Work required:
Print out each record, keeping it identical to the original.

Given records:
===

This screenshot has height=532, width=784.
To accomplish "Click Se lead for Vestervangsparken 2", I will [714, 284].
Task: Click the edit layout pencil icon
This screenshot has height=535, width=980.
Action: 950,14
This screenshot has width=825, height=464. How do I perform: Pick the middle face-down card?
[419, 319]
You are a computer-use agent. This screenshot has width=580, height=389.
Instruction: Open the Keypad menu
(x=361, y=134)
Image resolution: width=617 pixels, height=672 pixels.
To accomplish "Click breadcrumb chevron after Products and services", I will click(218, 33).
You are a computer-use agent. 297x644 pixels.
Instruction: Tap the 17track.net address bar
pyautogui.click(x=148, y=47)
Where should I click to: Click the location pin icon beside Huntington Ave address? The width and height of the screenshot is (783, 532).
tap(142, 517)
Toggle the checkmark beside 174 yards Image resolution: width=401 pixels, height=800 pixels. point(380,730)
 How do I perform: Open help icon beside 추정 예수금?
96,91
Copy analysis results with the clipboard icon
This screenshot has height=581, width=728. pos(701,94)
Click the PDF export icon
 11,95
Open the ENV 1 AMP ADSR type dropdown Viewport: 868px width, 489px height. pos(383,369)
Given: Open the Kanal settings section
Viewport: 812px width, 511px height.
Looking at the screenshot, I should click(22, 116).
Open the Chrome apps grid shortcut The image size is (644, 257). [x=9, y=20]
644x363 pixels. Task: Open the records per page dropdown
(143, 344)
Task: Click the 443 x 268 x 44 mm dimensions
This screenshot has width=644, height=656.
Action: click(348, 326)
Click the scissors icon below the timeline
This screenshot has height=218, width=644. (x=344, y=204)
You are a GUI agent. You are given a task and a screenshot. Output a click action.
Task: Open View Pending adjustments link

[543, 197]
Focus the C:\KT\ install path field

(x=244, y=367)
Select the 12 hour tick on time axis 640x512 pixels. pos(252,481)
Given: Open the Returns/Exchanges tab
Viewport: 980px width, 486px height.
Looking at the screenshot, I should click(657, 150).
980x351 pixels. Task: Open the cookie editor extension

===

Answer to the exercise:
This screenshot has height=532, width=784.
To accomplish "Click Se lead for Vestervangsparken 2", I will [714, 284].
Task: Click the edit layout pencil icon
This screenshot has height=535, width=980.
Action: 950,14
This screenshot has width=825, height=464. How do I perform: Pick the middle face-down card?
[419, 319]
You are a computer-use agent. This screenshot has width=580, height=389.
Instruction: Open the Keypad menu
(x=361, y=134)
Image resolution: width=617 pixels, height=672 pixels.
To accomplish "Click breadcrumb chevron after Products and services", I will click(218, 33).
You are a computer-use agent. 297x644 pixels.
Instruction: Tap the 17track.net address bar
pyautogui.click(x=148, y=47)
Where should I click to: Click the location pin icon beside Huntington Ave address? The width and height of the screenshot is (783, 532).
tap(142, 517)
Toggle the checkmark beside 174 yards Image resolution: width=401 pixels, height=800 pixels. point(380,730)
 How do I perform: Open help icon beside 추정 예수금?
96,91
Copy analysis results with the clipboard icon
This screenshot has height=581, width=728. pos(701,94)
Click the PDF export icon
 11,95
Open the ENV 1 AMP ADSR type dropdown Viewport: 868px width, 489px height. pos(383,369)
Given: Open the Kanal settings section
Viewport: 812px width, 511px height.
Looking at the screenshot, I should click(22, 116).
Open the Chrome apps grid shortcut The image size is (644, 257). [x=9, y=20]
644x363 pixels. Task: Open the records per page dropdown
(143, 344)
Task: Click the 443 x 268 x 44 mm dimensions
This screenshot has width=644, height=656.
Action: click(348, 326)
Click the scissors icon below the timeline
This screenshot has height=218, width=644. (x=344, y=204)
You are a GUI agent. You are given a task and a screenshot. Output a click action.
Task: Open View Pending adjustments link

[543, 197]
Focus the C:\KT\ install path field

(x=244, y=367)
Select the 12 hour tick on time axis 640x512 pixels. pos(252,481)
Given: Open the Returns/Exchanges tab
Viewport: 980px width, 486px height.
Looking at the screenshot, I should click(657, 150).
980x351 pixels. Task: Open the cookie editor extension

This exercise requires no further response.